__Required action__
Begin at the top of the records and copy each line exactly. The line containing "Open the Adblock Plus icon menu" is the last one to include.

__Task inputs__

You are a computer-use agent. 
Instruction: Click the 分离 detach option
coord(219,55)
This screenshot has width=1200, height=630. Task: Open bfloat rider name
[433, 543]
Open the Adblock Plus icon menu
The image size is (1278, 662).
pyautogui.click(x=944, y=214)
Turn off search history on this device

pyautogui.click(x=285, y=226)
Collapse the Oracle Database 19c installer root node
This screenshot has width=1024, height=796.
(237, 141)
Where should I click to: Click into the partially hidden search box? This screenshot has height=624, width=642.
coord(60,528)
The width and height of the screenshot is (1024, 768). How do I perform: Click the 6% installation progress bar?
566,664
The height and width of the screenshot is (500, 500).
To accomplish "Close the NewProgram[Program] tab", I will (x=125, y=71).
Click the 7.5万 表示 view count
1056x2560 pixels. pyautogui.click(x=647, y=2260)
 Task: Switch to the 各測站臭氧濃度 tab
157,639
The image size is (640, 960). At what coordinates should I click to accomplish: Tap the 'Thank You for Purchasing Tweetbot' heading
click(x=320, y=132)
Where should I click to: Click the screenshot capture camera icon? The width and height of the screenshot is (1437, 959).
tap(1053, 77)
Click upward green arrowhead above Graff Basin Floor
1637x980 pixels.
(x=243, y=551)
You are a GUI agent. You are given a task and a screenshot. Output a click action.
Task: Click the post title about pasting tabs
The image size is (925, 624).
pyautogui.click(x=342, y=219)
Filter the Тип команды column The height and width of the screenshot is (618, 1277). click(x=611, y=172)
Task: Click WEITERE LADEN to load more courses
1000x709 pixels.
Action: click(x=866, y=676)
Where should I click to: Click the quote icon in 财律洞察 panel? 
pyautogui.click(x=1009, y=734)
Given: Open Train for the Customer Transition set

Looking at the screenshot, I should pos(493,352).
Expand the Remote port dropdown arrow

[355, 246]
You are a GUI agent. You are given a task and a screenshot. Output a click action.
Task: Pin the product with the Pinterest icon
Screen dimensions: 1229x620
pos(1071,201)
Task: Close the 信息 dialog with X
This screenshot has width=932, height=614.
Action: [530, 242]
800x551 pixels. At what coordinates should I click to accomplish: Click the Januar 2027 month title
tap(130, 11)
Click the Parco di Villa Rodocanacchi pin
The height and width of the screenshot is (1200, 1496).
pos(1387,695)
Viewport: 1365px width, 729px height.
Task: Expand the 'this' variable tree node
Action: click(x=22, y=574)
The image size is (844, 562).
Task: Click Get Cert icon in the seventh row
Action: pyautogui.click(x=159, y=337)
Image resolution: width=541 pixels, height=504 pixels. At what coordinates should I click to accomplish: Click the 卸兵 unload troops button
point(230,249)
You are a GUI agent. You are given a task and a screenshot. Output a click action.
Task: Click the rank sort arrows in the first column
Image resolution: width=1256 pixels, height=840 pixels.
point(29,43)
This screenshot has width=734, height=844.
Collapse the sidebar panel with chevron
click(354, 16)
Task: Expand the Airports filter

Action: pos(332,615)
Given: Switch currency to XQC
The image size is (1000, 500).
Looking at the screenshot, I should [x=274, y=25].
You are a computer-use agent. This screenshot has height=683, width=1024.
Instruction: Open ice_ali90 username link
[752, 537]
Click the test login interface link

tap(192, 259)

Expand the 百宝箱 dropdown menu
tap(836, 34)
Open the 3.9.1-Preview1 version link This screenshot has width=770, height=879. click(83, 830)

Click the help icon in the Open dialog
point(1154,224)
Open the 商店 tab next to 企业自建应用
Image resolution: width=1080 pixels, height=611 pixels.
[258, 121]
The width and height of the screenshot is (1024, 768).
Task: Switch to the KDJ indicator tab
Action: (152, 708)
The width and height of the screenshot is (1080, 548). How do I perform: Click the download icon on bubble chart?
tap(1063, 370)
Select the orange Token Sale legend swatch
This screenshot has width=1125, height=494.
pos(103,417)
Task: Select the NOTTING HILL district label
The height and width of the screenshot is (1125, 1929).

__Exercise result__
You are a computer-use agent. 
Instruction: Click the 分离 detach option
coord(219,55)
This screenshot has width=1200, height=630. Task: Open bfloat rider name
[433, 543]
Open the Adblock Plus icon menu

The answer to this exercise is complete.